Le choix des images de ces publicités n’est pas banal. Il témoigne non seulement de l’image que Montréal souhaite projeter, mais aussi de l’idée qu’elle se fait d’elle-même : une ville festive, nordique et blanche comme une première neige de novembre. Alors qu’il suffit de se promener dans ses quartiers et arrondissements – et pas seulement dans Côte-des-Neiges, Parc-Extension ou Saint-Laurent – pour constater que cette image ne correspond pas à la réalité.

J’ai assisté, la semaine dernière, à la première réunion parents-professeurs de l’école secondaire de mon fils, dans Rosemont. Dans les couloirs, faisant le pied de grue pour rencontrer un prof de français ou de géographie, j’ai entendu du russe, de l’arabe, du chinois. J’ai croisé un père d’origine indienne, un autre d’origine libanaise. J’ai vu une femme voilée. Une vraie pub de Benneton. L’incarnation même de l’expression « de toutes origines et de toutes confessions ». À l’image, véritable, de Montréal.
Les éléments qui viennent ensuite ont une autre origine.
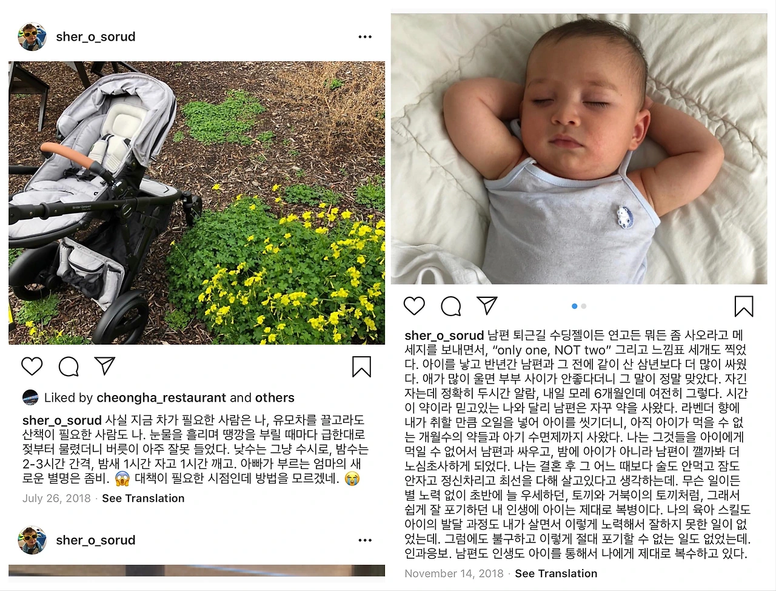Open the sleeping baby photo
776x591 pixels.
click(579, 149)
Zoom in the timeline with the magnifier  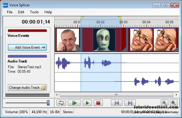coord(174,103)
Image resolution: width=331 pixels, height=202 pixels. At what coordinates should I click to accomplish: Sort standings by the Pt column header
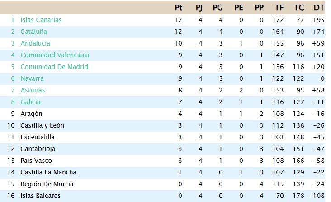point(178,8)
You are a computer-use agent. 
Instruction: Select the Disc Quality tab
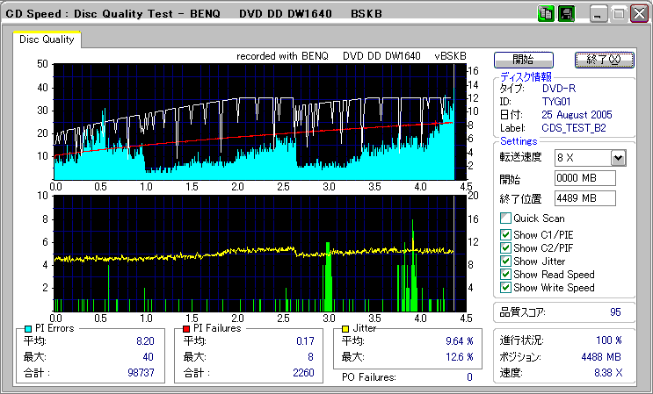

Or, dans une publicité censée illustrer ce qu’est Montréal, au cœur d’une campagne qui se dit « inclusive », on présente la métropole de manière aussi homogène que Québec, Trois-Rivières ou Sorel. Comment, dans les circonstances, en vouloir à certains de se sentir exclus ?

On a beaucoup parlé, ces derniers jours, de l’électeur américain désabusé qui a voté pour Donald Trump. Plusieurs ont plaint cet homme-blanc-plus-riche-que-la-moyenne (l’électeur type de Trump) qui ne se reconnaît plus dans les médias traditionnels. Que dire alors de la famille indienne, de l’adolescent d’origine haïtienne ou de la mère colombienne qui vit à Montréal sous le seuil de la pauvreté ?

Vous voulez qu’on parle des « vraies affaires » ? Allons donc. La vérité – que l’on refuse obstinément de voir en face, tellement elle ne nous effleure même pas l’esprit –, c’est que les médias québécois, à l’évidence montréalocentristes, ont un décalage au moins aussi grand à rattraper avec la réalité montréalaise qu’avec celle du reste du Québec.

La vérité, c’est qu’il est grand temps que Montréal allume et s’assume comme la métropole multiethnique qu’elle est, pas la fausse ville blanche reflétée dans la bande-annonce de Montréal s’allume. Il est grand temps que les médias se soucient de la majorité montréalaise issue de l’immigration, plutôt que de la considérer comme une minorité négligeable. Parce que c’est aussi ça, être « déconnecté ».